Who Needs Foster Care?

Children and youth may need foster care home placements for a variety of reasons:
  • they have been emotionally, physically, or sexually abused;
  • the physical or mental incapacity of their parents;
  • they are abandoned;
  • the drug, alcohol, or other chemical abuse by their parents;
  • the child’s behavioral or emotional problems; or
  • the separation, divorce, or death of their parent(s).
Children and youth needing foster care home placement come from a variety of social and economic backgrounds; from every race, religion, and nationality; and every age from birth to young adulthood.

Some children and youth may need specialized foster care services due to specific emotional or behavioral problems; cultural or language differences; physically or medically handicapping conditions; or emotional or mental disabilities.

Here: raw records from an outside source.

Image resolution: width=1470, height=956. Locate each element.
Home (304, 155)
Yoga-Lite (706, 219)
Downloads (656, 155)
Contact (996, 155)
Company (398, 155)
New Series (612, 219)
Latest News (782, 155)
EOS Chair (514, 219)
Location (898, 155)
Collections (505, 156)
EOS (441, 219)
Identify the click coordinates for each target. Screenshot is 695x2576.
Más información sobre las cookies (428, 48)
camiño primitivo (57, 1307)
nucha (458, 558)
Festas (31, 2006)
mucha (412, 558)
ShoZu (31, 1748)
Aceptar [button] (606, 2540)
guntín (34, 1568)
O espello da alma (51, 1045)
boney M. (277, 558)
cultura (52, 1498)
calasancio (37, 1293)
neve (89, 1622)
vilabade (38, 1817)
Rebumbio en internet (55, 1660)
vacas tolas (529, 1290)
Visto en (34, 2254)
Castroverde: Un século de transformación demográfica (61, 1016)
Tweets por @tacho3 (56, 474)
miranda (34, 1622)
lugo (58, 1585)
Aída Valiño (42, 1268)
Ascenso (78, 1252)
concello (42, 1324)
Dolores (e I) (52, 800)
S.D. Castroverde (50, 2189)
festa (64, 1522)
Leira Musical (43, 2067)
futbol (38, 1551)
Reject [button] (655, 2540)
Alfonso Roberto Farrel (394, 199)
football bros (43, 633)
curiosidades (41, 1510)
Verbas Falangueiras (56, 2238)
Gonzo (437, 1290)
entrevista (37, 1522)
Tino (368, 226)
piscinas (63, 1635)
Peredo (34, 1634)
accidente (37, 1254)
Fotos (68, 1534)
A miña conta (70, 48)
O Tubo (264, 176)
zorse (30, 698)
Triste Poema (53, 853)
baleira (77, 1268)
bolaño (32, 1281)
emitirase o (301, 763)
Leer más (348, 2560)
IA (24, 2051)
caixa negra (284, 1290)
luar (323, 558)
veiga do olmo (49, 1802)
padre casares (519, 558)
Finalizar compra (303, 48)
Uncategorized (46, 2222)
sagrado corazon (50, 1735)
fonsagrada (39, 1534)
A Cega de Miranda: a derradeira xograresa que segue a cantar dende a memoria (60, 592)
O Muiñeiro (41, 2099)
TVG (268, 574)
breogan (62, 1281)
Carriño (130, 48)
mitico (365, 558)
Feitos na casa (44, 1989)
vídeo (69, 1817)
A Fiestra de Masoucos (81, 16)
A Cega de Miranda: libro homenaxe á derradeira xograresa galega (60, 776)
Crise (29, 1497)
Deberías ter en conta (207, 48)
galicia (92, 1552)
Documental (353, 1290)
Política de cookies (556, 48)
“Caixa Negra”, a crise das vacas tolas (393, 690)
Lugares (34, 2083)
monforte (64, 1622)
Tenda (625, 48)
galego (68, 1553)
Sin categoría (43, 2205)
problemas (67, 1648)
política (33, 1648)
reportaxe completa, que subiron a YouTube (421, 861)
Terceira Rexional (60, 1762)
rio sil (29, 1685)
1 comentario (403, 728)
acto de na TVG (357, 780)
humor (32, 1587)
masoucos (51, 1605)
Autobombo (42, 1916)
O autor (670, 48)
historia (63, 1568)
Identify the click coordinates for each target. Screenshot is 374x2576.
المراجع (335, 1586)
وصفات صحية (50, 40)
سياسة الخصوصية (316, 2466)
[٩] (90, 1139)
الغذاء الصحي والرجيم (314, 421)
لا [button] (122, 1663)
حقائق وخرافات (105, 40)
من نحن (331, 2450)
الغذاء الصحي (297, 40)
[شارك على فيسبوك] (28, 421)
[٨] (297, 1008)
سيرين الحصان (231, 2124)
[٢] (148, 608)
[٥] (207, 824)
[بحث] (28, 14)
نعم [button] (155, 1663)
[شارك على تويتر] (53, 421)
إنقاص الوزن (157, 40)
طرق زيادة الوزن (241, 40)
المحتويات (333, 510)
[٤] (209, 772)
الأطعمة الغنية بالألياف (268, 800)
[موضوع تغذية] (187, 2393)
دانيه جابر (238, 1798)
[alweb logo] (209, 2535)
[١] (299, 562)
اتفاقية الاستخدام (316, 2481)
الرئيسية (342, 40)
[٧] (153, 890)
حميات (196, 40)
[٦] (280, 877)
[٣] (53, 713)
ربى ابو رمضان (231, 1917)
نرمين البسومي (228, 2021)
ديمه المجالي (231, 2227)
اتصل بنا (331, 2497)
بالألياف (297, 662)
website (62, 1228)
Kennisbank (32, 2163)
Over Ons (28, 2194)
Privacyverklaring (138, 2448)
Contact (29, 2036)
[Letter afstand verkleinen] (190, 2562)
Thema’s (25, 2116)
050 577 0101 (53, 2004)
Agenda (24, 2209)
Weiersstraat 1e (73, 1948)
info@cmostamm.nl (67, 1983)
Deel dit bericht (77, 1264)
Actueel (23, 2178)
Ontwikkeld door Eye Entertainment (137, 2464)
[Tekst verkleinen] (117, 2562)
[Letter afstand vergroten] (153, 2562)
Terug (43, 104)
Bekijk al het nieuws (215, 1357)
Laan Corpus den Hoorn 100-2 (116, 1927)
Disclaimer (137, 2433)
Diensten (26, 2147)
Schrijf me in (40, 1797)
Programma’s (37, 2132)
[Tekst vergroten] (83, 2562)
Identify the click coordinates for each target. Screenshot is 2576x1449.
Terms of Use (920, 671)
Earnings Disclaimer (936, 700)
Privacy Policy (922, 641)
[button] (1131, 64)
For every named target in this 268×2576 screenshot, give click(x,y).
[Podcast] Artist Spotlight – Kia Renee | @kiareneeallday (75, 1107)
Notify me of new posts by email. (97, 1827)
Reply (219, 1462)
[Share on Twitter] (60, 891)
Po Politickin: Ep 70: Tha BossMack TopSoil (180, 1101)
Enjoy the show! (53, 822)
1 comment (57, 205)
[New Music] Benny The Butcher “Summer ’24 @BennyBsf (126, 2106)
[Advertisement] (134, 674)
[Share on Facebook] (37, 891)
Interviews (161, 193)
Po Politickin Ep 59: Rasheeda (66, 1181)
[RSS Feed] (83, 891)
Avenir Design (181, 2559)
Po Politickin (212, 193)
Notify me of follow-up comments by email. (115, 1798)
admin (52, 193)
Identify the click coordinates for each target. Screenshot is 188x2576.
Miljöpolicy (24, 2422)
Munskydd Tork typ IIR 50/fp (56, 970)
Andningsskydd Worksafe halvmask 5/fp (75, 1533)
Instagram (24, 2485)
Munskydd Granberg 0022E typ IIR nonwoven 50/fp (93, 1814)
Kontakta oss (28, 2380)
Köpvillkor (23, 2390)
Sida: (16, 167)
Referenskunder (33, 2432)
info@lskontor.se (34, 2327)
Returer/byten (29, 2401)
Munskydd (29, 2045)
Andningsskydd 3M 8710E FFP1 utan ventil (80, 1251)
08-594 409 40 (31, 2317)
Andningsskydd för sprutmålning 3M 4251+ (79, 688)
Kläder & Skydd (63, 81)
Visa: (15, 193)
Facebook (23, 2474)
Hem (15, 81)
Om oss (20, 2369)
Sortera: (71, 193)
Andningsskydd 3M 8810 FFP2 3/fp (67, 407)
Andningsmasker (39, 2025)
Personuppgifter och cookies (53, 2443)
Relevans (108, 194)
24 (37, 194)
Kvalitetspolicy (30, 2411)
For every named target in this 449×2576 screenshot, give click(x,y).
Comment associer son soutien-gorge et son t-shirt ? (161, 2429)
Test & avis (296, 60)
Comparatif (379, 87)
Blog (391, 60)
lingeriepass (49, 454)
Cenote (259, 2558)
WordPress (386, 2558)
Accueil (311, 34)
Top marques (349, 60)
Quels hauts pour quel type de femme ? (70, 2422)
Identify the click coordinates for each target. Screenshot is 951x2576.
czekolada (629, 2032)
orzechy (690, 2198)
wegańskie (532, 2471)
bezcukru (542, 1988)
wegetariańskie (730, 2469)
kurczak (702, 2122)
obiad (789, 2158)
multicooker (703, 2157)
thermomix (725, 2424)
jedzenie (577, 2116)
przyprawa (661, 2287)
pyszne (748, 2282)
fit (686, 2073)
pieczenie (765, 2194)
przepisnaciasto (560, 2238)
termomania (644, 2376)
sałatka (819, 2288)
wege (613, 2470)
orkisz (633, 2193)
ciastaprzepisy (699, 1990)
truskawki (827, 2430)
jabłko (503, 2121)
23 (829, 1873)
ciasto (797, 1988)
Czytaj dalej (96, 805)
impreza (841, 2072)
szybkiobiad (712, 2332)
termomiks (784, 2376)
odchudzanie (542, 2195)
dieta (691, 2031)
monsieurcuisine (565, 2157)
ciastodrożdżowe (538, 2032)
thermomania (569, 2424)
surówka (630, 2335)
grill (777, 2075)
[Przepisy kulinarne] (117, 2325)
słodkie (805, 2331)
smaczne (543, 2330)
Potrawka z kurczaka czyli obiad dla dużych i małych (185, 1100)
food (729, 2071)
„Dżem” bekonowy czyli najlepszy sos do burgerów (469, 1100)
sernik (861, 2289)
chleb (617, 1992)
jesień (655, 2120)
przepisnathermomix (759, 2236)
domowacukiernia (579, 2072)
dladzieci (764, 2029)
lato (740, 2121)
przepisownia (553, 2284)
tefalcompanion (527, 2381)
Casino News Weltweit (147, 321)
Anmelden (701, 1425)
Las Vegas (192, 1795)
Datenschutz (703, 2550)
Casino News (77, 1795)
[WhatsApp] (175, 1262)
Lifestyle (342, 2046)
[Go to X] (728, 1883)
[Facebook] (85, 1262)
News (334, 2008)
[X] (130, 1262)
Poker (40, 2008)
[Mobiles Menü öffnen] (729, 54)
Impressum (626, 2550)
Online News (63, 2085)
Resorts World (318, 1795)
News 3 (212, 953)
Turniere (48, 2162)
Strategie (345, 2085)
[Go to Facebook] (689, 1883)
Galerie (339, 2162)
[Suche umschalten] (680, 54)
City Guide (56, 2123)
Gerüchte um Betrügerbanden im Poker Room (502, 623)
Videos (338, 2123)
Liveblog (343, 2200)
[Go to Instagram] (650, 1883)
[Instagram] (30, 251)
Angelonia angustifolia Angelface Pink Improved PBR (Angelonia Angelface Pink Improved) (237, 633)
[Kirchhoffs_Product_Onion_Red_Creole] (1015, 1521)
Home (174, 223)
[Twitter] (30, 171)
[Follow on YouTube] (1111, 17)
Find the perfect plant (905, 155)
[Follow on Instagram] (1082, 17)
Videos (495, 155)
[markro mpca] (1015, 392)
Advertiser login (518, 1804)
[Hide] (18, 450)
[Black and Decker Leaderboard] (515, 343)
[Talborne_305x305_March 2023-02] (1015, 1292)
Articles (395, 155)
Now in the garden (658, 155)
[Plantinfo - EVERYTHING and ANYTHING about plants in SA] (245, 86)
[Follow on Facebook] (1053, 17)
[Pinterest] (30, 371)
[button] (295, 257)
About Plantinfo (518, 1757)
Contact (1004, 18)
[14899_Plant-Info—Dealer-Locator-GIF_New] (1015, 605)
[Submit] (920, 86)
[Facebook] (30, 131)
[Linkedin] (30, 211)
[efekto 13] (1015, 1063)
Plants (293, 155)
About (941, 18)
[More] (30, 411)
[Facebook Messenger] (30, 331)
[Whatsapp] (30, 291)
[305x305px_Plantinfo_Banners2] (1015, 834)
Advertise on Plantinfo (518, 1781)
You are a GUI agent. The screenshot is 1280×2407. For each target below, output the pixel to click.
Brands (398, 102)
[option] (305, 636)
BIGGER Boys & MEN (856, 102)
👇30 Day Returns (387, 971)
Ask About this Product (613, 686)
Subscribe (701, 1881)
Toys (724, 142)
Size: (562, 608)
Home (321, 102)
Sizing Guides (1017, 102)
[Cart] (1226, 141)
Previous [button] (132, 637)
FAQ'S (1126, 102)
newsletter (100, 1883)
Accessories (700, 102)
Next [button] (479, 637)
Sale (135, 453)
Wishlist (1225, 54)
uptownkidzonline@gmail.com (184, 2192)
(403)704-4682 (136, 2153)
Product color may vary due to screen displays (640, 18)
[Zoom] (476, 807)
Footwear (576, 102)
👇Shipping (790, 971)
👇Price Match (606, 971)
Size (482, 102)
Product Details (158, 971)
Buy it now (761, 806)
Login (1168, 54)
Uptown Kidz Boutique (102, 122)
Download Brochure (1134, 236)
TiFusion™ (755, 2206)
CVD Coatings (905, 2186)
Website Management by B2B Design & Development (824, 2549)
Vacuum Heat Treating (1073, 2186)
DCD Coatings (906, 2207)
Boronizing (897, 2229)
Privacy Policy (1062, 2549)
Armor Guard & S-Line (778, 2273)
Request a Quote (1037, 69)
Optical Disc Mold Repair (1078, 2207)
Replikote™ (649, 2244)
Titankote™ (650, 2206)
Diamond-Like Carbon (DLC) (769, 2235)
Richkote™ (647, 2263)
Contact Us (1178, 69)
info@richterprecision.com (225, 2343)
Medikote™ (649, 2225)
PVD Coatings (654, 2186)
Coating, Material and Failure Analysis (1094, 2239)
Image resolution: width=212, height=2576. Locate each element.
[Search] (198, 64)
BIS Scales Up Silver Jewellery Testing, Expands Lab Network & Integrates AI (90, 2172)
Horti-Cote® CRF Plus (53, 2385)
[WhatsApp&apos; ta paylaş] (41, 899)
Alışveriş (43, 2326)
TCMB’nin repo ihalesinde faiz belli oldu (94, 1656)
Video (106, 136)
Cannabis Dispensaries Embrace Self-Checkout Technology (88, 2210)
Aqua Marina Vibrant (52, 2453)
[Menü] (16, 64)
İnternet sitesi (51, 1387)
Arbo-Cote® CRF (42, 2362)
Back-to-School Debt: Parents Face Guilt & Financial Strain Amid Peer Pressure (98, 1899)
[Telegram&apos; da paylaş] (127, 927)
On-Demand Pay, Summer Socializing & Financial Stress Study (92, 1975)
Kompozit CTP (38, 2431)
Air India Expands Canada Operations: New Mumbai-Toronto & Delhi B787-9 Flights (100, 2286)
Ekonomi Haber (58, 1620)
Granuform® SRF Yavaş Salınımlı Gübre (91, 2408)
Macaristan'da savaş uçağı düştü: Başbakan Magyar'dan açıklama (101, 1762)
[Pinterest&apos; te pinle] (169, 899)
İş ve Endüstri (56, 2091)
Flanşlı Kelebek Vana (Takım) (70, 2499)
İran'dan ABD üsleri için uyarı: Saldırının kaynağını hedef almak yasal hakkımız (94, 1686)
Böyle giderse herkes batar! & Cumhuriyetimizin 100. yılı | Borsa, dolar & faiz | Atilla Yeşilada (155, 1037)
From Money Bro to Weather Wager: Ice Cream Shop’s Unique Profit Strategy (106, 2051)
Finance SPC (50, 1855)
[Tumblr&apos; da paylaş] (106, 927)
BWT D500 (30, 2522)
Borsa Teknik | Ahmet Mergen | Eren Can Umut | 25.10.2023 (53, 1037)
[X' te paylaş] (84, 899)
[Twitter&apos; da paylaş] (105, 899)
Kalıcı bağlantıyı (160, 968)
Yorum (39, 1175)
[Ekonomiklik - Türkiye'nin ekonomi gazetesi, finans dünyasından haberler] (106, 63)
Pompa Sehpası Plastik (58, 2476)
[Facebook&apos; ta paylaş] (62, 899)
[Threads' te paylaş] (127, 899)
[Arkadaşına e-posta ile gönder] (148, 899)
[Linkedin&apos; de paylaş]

All children and youth in foster care require specific considerations from foster parents:
  • Emotional considerations. Separation from their home, family, and friends is traumatic. Foster parents help ease the hurt and pain that separation can cause.
  • Behavioral considerations. Separation reactions vary. Some children withdraw. Others act-out at home, school, and in the community. Foster parents help cope with the hurt, anger, and grief the child or youth is experiencing.
  • Special needs considerations. Some children and youth bring some special needs with them into foster care placements – specific medical, emotional or physical needs; pregnancy; or other brothers and sisters needing a sibling group placement. Foster parents may need special training or support services.